In South Korea, ‘Person-to-Person’ transmission was identified as the main mode of MERS transmission in healthcare settings, while in Saudi Arabia, in addition to ‘Person-to-Person’ transmission, ‘Host-to-Host’ and ‘Host-to-Person’ transmission also occurred under certain scenarios, with camels being the main host. Further, the fitting results showed that the SEIARD model and MMDM fitted the data well. The mean R0 value was 8.59 (95% confidence interval [CI]: 0–28.02) for MERS in South Korea, and for MERS in Saudi Arabia, it was 1.15 and 1.02 (95% CI: 0.86–1.44) for the ‘Person-to-Person’ and ‘Camel-to-Camel’ transmission routes, respectively.

Conclusions

The SEIARD and MMDM model can be used to simulate the transmission of MERS in different countries. Additionally, in Saudi Arabia, the transmissibility of MERS was almost the same among hosts (camels) and humans.



中文翻译:


中东呼吸综合症冠状病毒的传播动态


 背景


在这项研究中,我们旨在量化中东呼吸综合征(MERS)不同传播途径的贡献并确定其传播能力。

 方法


根据MERS在不同国家的自然史和传播特征,建立了易感-暴露-症状-无症状-恢复/死亡(SEIARD)模型和多途径动态模型(MMDM)。
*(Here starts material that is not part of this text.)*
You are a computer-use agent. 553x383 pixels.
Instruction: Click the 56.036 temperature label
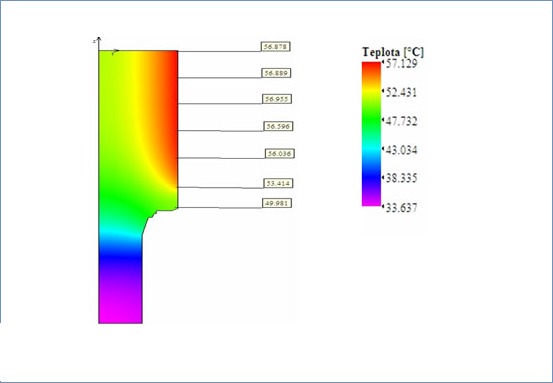click(280, 154)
分别采用SEIARD模型和MMDM模拟韩国和沙特阿拉伯的MERS。两国报告的中东呼吸综合征病例数据来自世界卫生组织。此后,采用下一代矩阵法推导了基本再生数( R 0 )的方程,并采用模型拟合程序计算出这些不同国家对应的R 0值。

 结果


在韩国,“人对人”传播被确定为医疗机构中 MERS 传播的主要方式,而在沙特阿拉伯,除了“人对人”传播外,“主机对主机”传播和在某些情况下也会发生“宿主到人”的传播,其中骆驼是主要宿主。进一步拟合结果表明SEIARD模型和MMDM对数据拟合良好。韩国 MERS 的平均R 0值为 8.59(95% 置信区间 [CI]:0–28.02),沙特阿拉伯 MERS 的平均 R 0 值为 1.15 和 1.02(95% CI:0.86–1.44)。分别是“人对人”和“骆驼对骆驼”的传播途径。

 结论


SEIARD和MMDM模型可用于模拟MERS在不同国家的传播情况。此外,在沙特阿拉伯,MERS 在宿主(骆驼)和人类之间的传播率几乎相同。